For each $n\in \mathbb{N}$ define $A_n\subset A$ the set of all numbers $x\in \mathbb{R}$ such that

$$a_0+a_1 x +a_2 x^2 +\cdots +a_n x^n = 0,$$

for some $a_k \in \mathbb{Z}$. By definition of $A$, we this allows us to write

$$A = \bigcup_{n\in \mathbb{N}} A_n,$$

in other words, $A$ is a countable union of sets. It remains to show that each $A_n$ is countable.

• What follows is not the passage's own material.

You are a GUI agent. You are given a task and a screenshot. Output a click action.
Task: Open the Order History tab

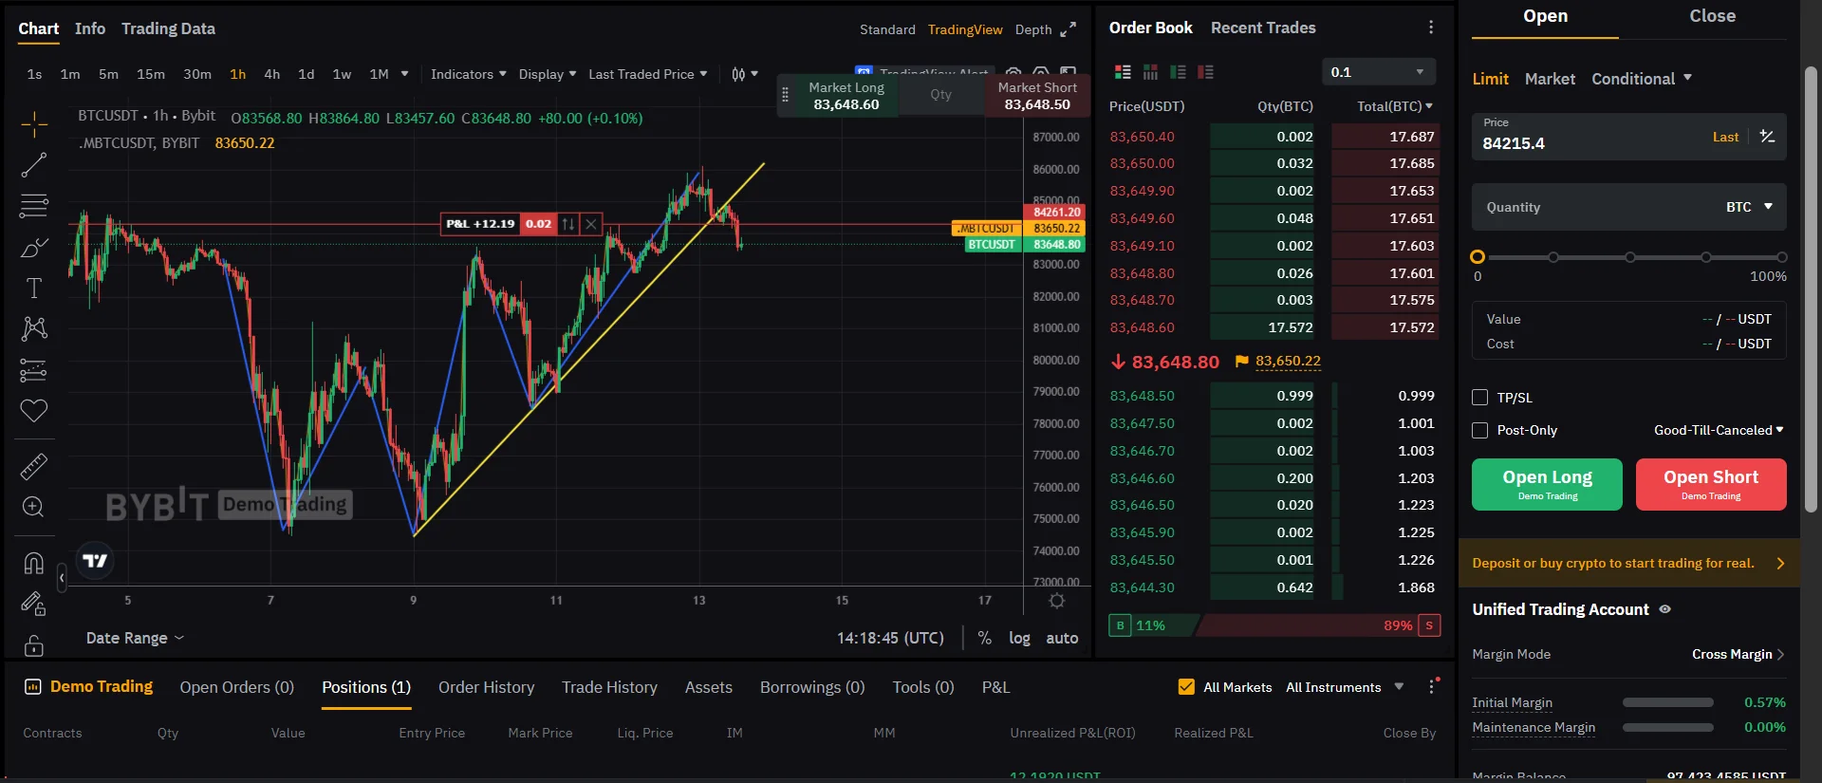pyautogui.click(x=486, y=687)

For that matter, define the relation $\sim$ in $A_n$ by

$$x,y\in A_n, \ x\sim y \Longleftrightarrow \exists \ a_0,\dots,a_n\in \mathbb{Z}, \ \sum_{k=0}^n a_k x^k = \sum_{k=0}^n a_k y^k = 0,$$

in other words $x\sim y$ when they are roots of the same polynomial. In that case it is easy to see that $\sim$ is an equivalence relation. In that case, define $\xi : \mathbb{Z}^{n+1}\to A_n/\sim$ by $\xi(a_0,\dots,a_n)=[x]$ being $x$ such that $\sum_{k=0}^n a_k x^k=0$. It is easy to see that $\xi$ is a surjection. In that case $\# \mathbb{Z}^{n+1} \geq \# A_n/\sim$ and we know this is equivalent to $\# (A_n/\sim) \leq \# \mathbb{Z}^{n+1}$.

From this we deduce there is an injection $\varphi : (A_n/\sim) \to \mathbb{Z}^{n+1}$. But $\mathbb{Z}^{n+1}$ is countable, since it is the finite cartesian product of countable sets. In that case there is an injection $\eta : \mathbb{Z}^{n+1}\to \mathbb{N}$. Defining then $\psi : (A_n/\sim)\to \mathbb{N}$ by $\psi = \eta \circ \varphi$ we get an injection because it is composition of injections. With that we deduce that $A_n/\sim$ is countable.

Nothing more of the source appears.